Driving a car was one of those tacit tasks; that the sheer range of processing that goes on in the brain, the number of stimuli coming in from all directions, and often in split seconds too, could never be broken down into mere lines of code. And that was absolutely the case; right up until Google unveiled a fully functioning prototype of an autonomous car in December 2014.
Suddenly that clear split between what humans do well and what computers do well now seems much less clear-cut. Carr is however clear that: “Artificial intelligence is not human intelligence. People are mindful; computers are mindless. But when it comes to performing demanding tasks, whether with the brain or the body, computers are able to replicate our ends without replicating our means.”
Carr’s book is an important voice on this topic as it also acts as a warning to all this mindless progress. Some of the pushback we’re seeing in law firms with all this new smart technology, while largely acting in self-interest at the moment, could in fact be a good thing. The more we automate, the less we learn. And the less we know or understand the technology, the less that we are able to correct, adjust, or find alternatives, even when things go wrong.
In focusing on augmentation rather than automation we get to learn how much is enough. Finding the perfect balance in the tasks that we undertake that don’t “anesthetize us” from the active enjoyment we get from such tasks. There is a great example at the end of Carr’s book about a group of architects who, having taken a long, hard look at the technology available to them, “began to resist the technology’s temptations.” They realized that by having a strong understanding of the processes involved in architecture they were able to assign the right resource — whether human or smart machine — to the right set of tasks.
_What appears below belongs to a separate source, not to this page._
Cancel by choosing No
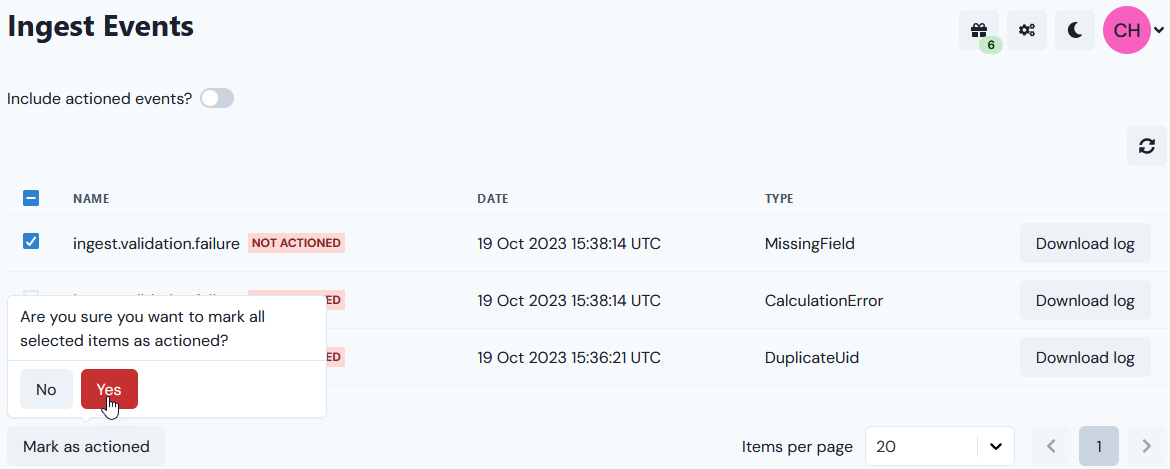The image size is (1170, 469). click(x=46, y=389)
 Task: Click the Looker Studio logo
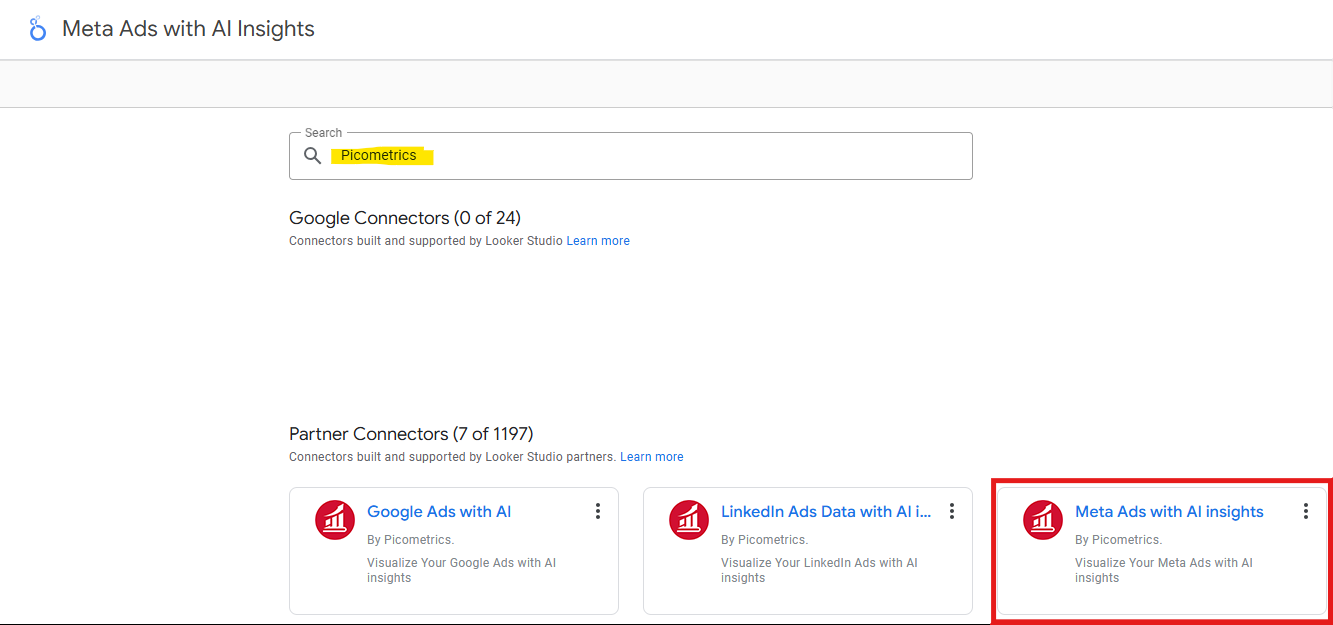pos(38,29)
Law firms similarly need to “step in” to understand that decisions about technology are decisions about the ways in which we work and how it can enable us to do our best and most fulfilling work. That’s a much more optimistic message and one we should support, particularly when it comes from innovative legal technology vendors themselves such as Kira, or Neota Logic. Michael Mills recently wrote: “When the facts and the rules are clear and consistent, systems will automate. When the context is uncertain and the judgment required is more subtle, systems will augment.”
It may be that the “skepticism” trait, so highly scored amongst lawyers, is exactly the approach needed; to take a step back and think critically about the automation that’s coming and how we can use machines to do things that deepen and strengthen the services we provide to clients.
Kate Simpson is national director of knowledge management at Bennett Jones LLP, and is responsible for developing the firm’s KM strategy and initiatives. The opinions expressed in this article are her own.